Devery Freeman (February 13, 1913 – October 7, 2005) was an American screenwriter, short-story writer, novelist, television producer, and union activist, who helped to establish the Writers Guild of America. His negotiations with studios resulted in the guild's right to determine film writing credits. He was the younger brother of writer/producer Everett Freeman.
Youth and World War II
Born in Brooklyn, New York City on February 13, 1913, to Jewish parents, Freeman attended Brooklyn College and began his career writing short stories for The Saturday Evening Post, The New Yorker and the British magazine Punch.[1] After the attack on Pearl Harbor, he volunteered for service in the United States Navy, went through officer training and then was assigned to Armed Forces Radio, becoming one of the co-founding members of the Navy unit of Armed Forces Radio, where he wrote training films and entertainment programs for sailors and marines.
In later years, Freeman wrote Father Sky, a novel about a military school whose cadets revolt when threatened with the disarming and closure of the school, hoping for aid from a legendary U.S. Army general nicknamed "Father Sky." The novel, with a different, darker conclusion, was adapted into the 1981 motion picture Taps, starring Timothy Hutton, George C. Scott, Sean Penn and Tom Cruise.

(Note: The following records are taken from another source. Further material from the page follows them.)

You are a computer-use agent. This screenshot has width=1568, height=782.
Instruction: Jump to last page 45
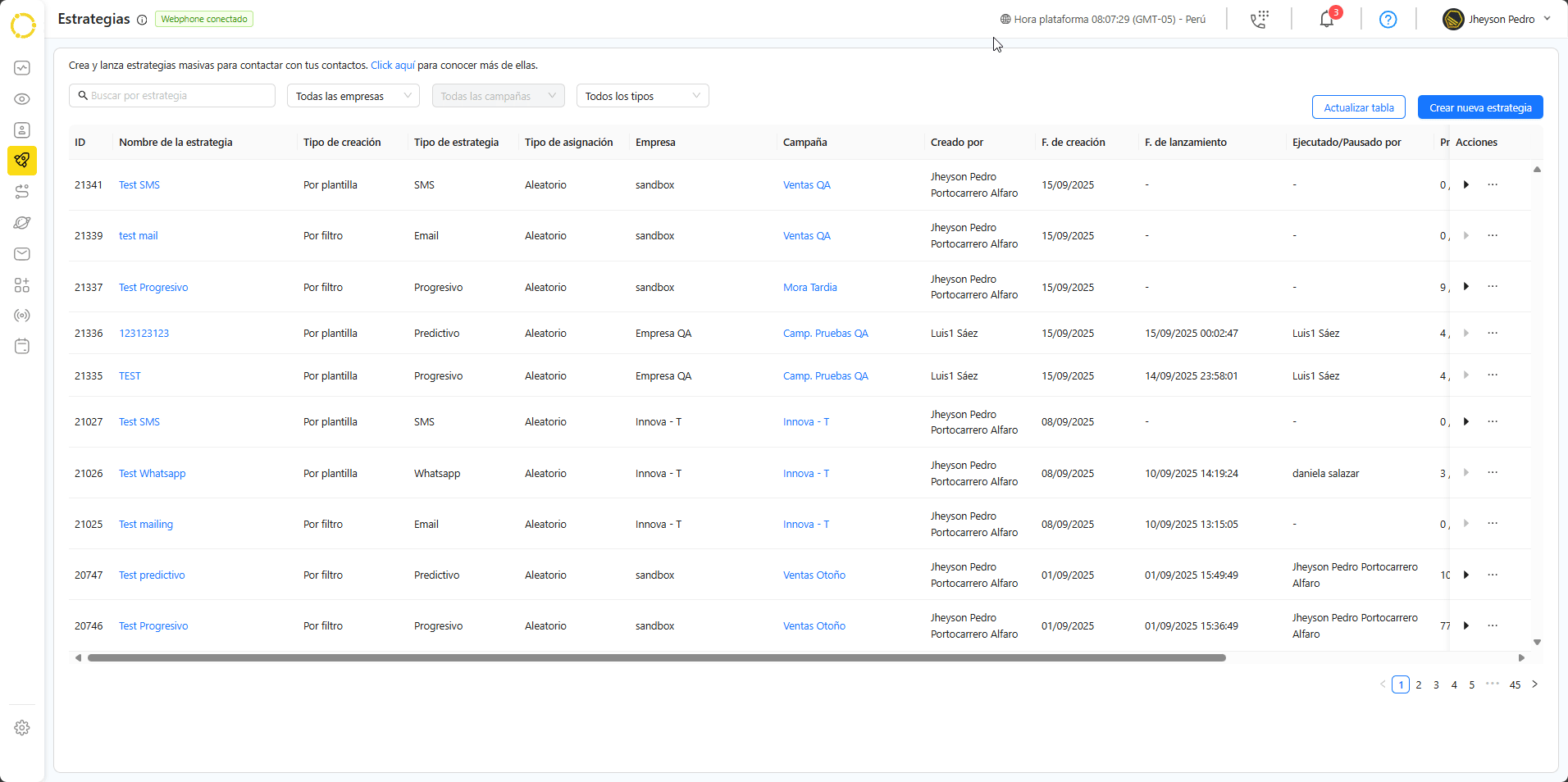(x=1515, y=684)
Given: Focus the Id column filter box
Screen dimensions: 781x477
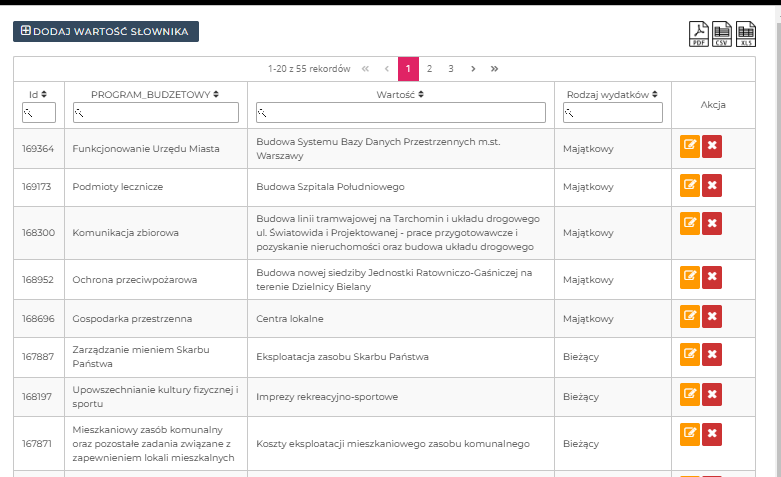Looking at the screenshot, I should click(38, 113).
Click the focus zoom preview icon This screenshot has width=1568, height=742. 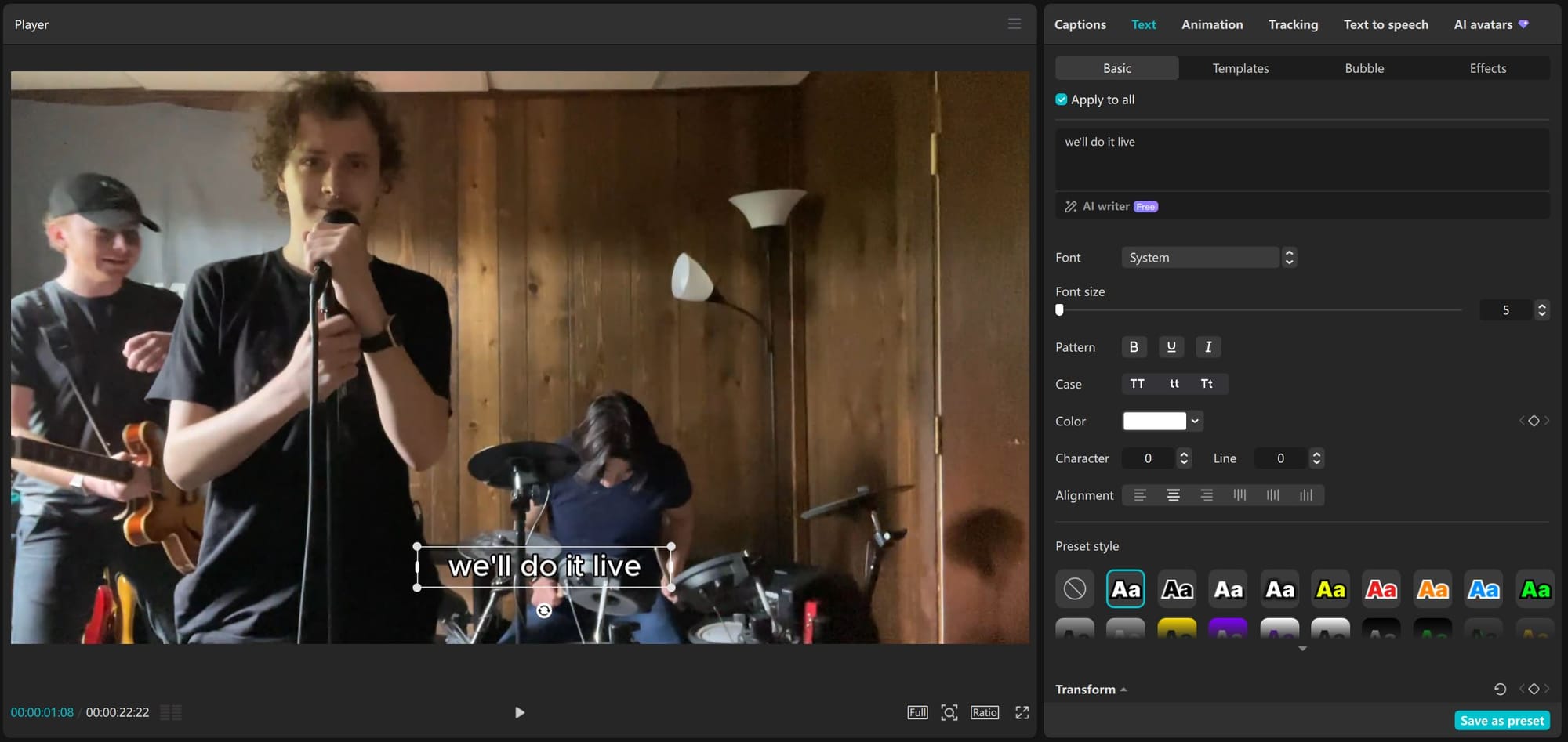click(x=949, y=712)
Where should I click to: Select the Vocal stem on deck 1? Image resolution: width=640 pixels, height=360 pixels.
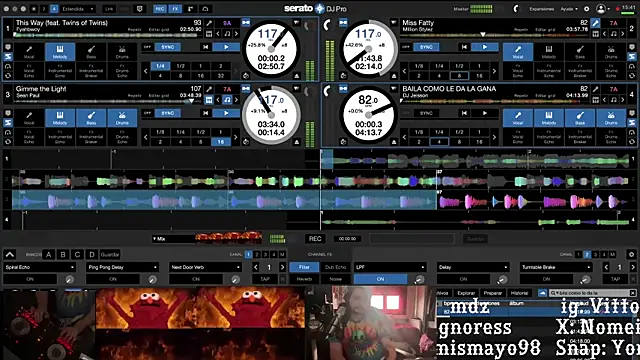coord(29,52)
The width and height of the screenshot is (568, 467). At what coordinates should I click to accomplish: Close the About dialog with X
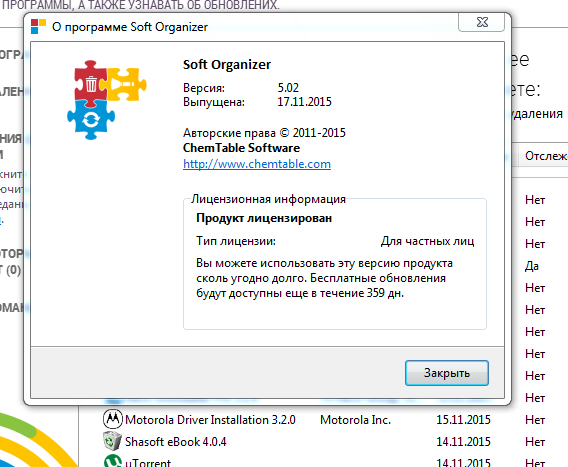(x=482, y=22)
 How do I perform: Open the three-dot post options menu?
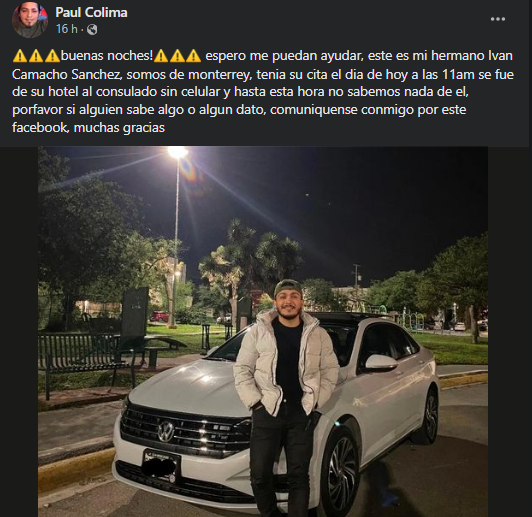[498, 19]
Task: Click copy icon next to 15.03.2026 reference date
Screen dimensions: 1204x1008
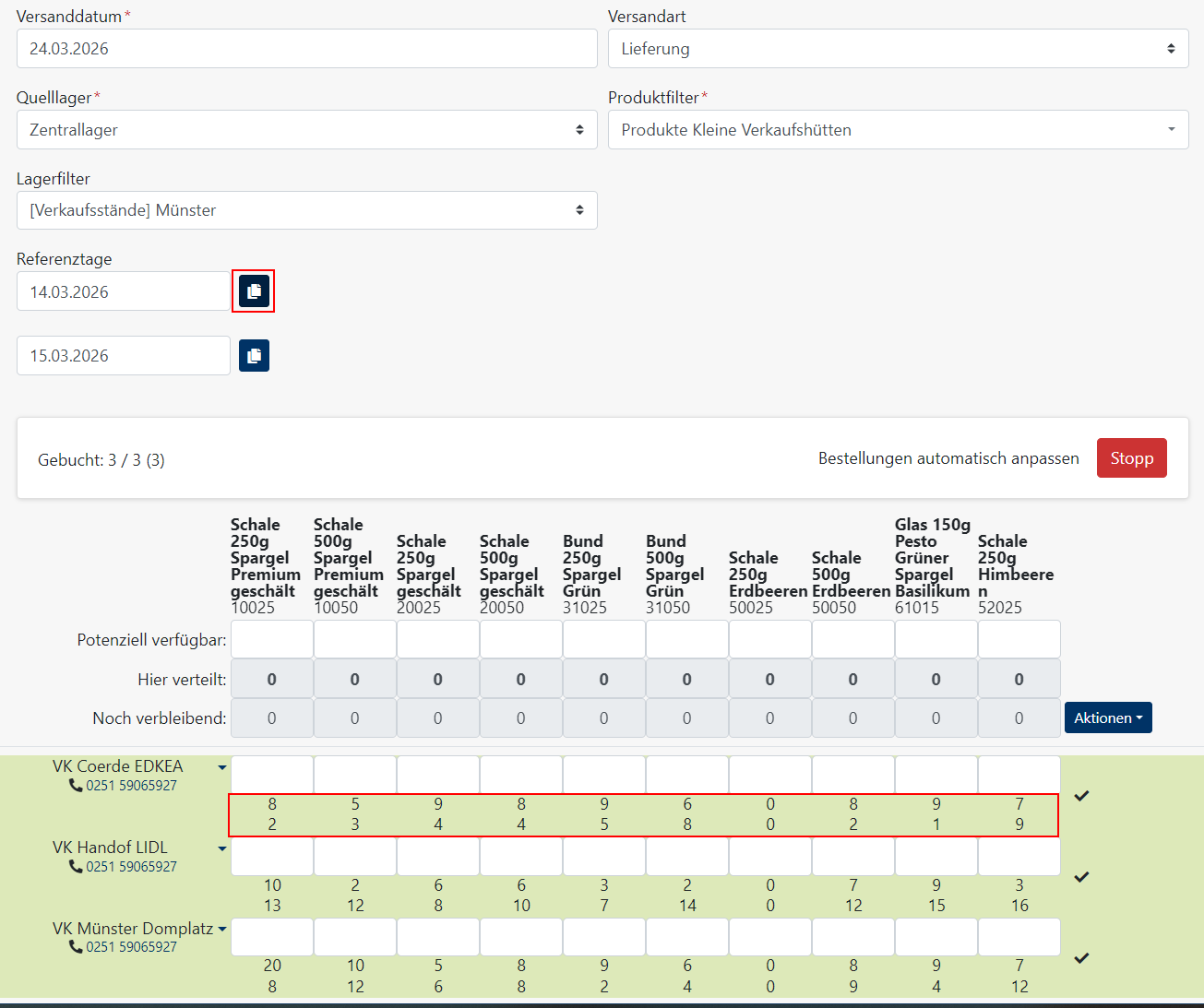Action: 254,356
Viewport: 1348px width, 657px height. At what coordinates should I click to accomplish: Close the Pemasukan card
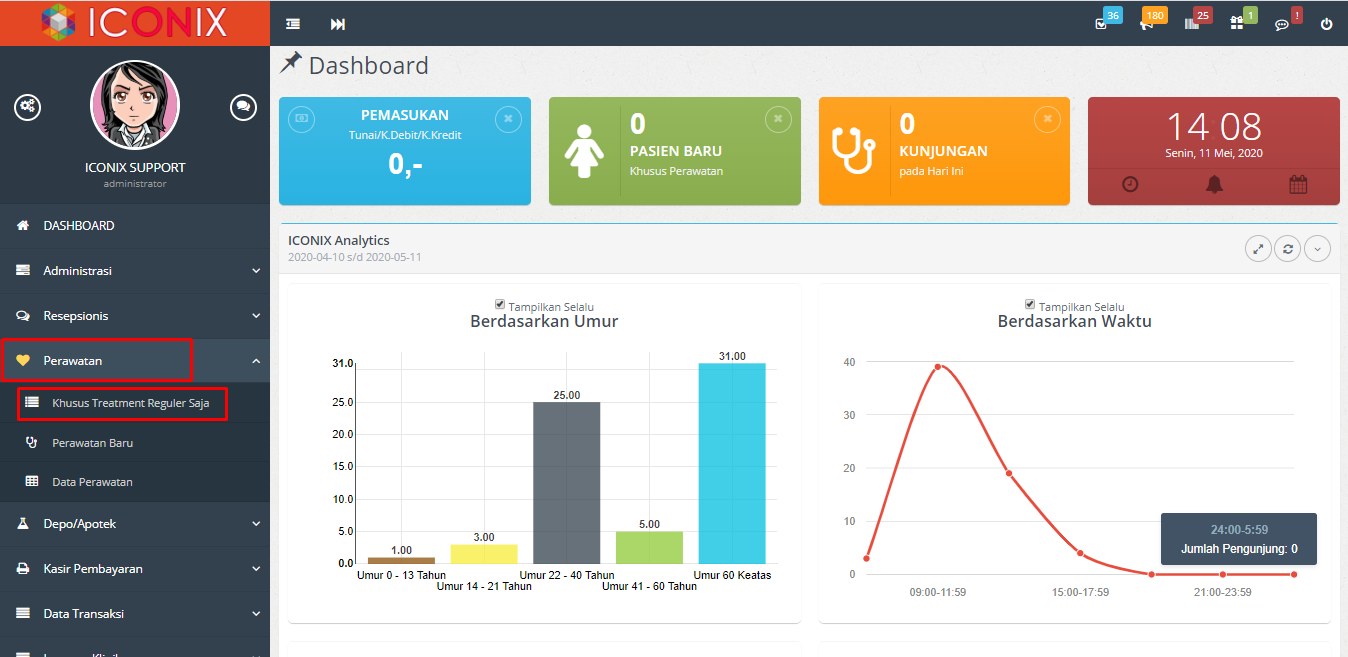click(x=508, y=119)
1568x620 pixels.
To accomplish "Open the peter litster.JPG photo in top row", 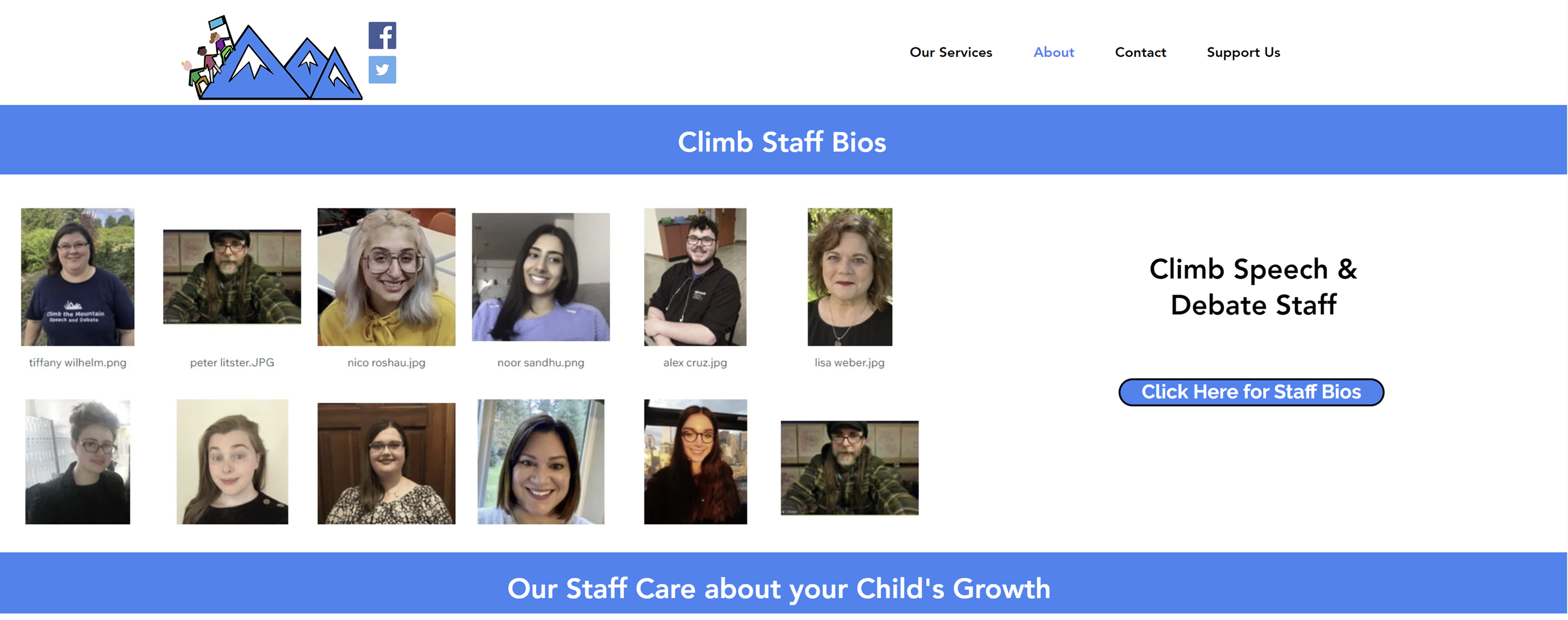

Leonard B. Stern, a fellow writer who worked on Get Smart with him, said in a statement by the Writers Guild of America, West: "His love of language never went unfulfilled in his writing, and he never exempted himself from the concerns and problems of writers," when announcing Freeman's death on behalf of WGA.[1]
Family
Freeman, a widower, had sons Seth and Jonathan.[1] In 2006, his son Seth donated his father's extensive archive to the Brooklyn College Library Archive.[4]
Death
Freeman, who had been in poor health since the 1990s due to cardiac problems, had to undergo open-heart heart surgery in March 2005. Never fully recovering, he died from surgery complications in Los Angeles on October 10, 2005.[1] He was buried at Mount Sinai Memorial Park Cemetery.